EX-99.(A)(1)(F) 7 a2239193zex-99_a1f.htm EX-99.(A)(1)(F)

Exhibit (a)(1)(F)

        This announcement is neither an offer to purchase nor a solicitation of an offer to sell Shares (as defined below). The Offer (as defined below) is made only by the Offer to Purchase (as defined below), dated July 9, 2019, and the related Letter of Transmittal (as defined below) and any amendments or supplements thereto, and is being made to all holders of Shares. The Offer is not being made to (nor will tenders be accepted from or on behalf of) holders of Shares in any jurisdiction in which the making of the Offer or the acceptance thereof would not be in compliance with the securities, "blue sky" or other laws of such jurisdiction. In jurisdictions where applicable laws require the Offer to be made by a licensed broker or dealer, the Offer shall be deemed to be made on behalf of the Offeror (as defined below) by one or more registered brokers or dealers licensed under the laws of such jurisdiction to be designated by the Offeror.

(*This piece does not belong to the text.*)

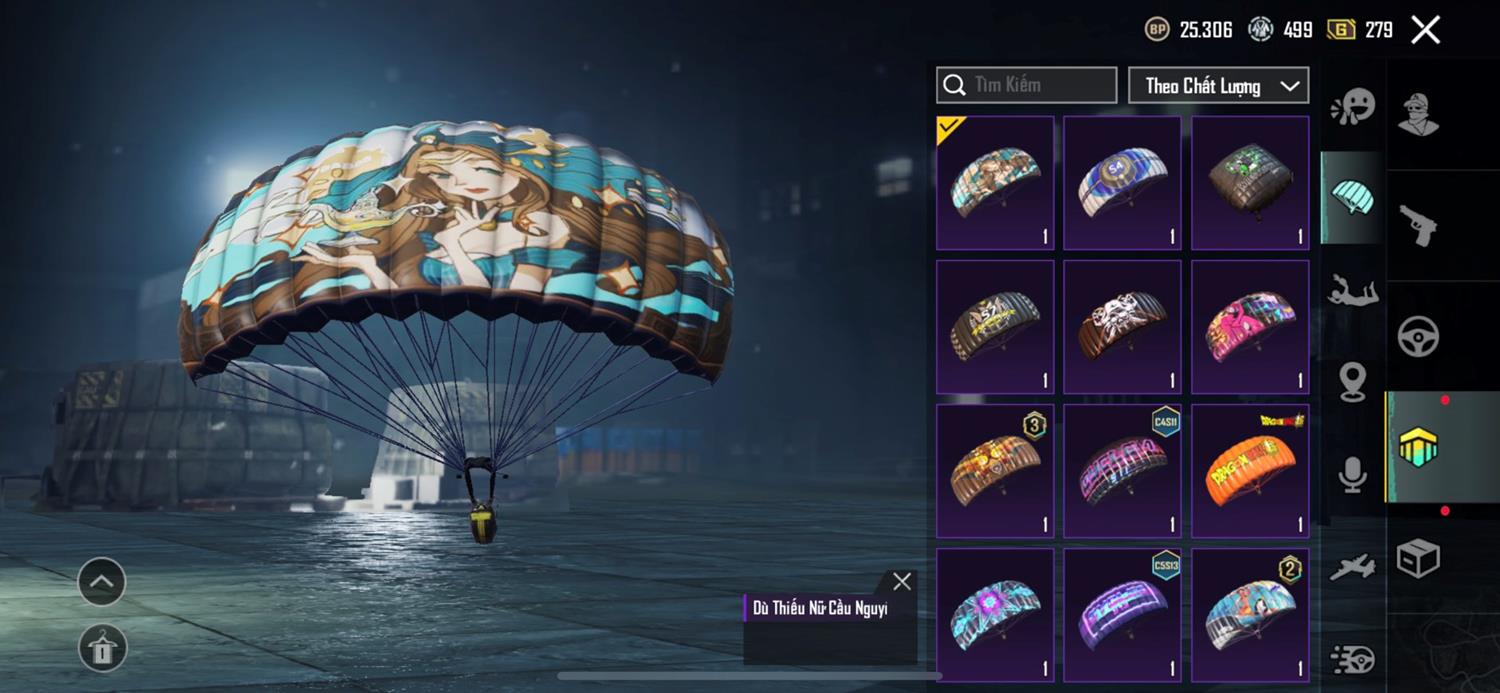This screenshot has height=693, width=1500.
Task: Expand the panel with the up chevron button
Action: point(102,582)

NOTICE OF OFFER TO PURCHASE FOR CASH
All Outstanding Shares of Common Stock
of

BARNES & NOBLE, INC.

at
$6.50 NET PER SHARE
Pursuant to the Offer to Purchase dated July 9, 2019
by

CHAPTERS MERGER SUB INC.
a wholly owned subsidiary of

CHAPTERS HOLDCO INC.

        Chapters Merger Sub Inc., a Delaware corporation (the "Offeror" or "we") and a wholly owned subsidiary of Chapters Holdco Inc., a Delaware corporation ("Parent"), is offering to purchase all of the issued and outstanding shares (the "Shares") of common stock, par value $0.001 per Share, of Barnes & Noble, Inc., a Delaware corporation ("Barnes & Noble"), at a purchase price of $6.50 per Share (the "Offer Price"), net to the holder thereof in cash, net of applicable withholding taxes and without interest, upon the terms and subject to the conditions set forth in the Offer to Purchase, dated July 9, 2019 (the "Offer to Purchase"), and in the related Letter of Transmittal (the "Letter of Transmittal" which, together with the Offer to Purchase, as each may be amended or supplemented from time to time, in accordance with the Merger Agreement described below, collectively constitute the "Offer"). Following the consummation of the Offer, and subject to the conditions described in the Offer to Purchase, the Offeror intends to effect the Merger described below.

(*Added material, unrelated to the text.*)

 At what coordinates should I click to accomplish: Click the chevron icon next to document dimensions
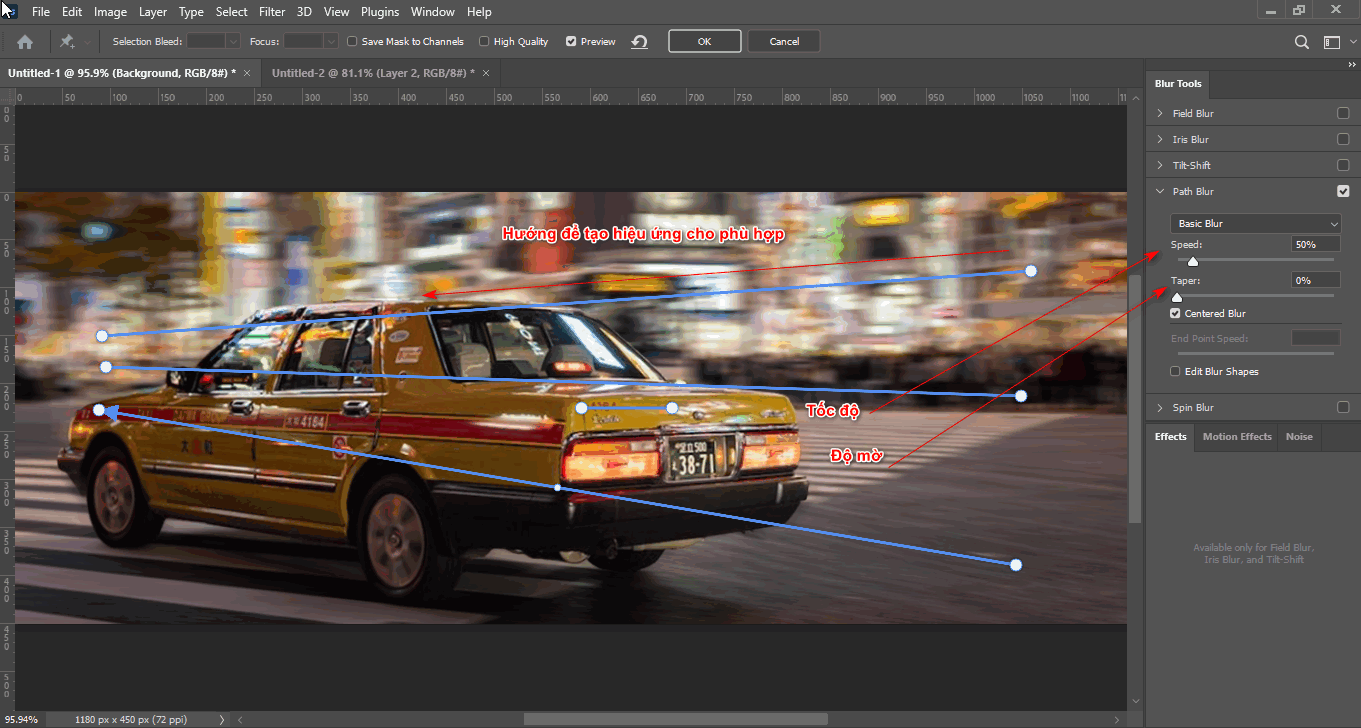(x=222, y=718)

        THE OFFER AND WITHDRAWAL RIGHTS WILL EXPIRE AT 5:00 P.M., EASTERN TIME, ON AUGUST 6, 2019, UNLESS THE OFFER IS EXTENDED OR EARLIER TERMINATED.

        The purpose of the Offer is for Parent to acquire control of, and all of the outstanding equity interests in, Barnes & Noble. Parent and the Offeror are controlled by Elliott Associates, L.P., a Delaware limited partnership, and Elliott International, L.P., a Cayman Islands limited partnership.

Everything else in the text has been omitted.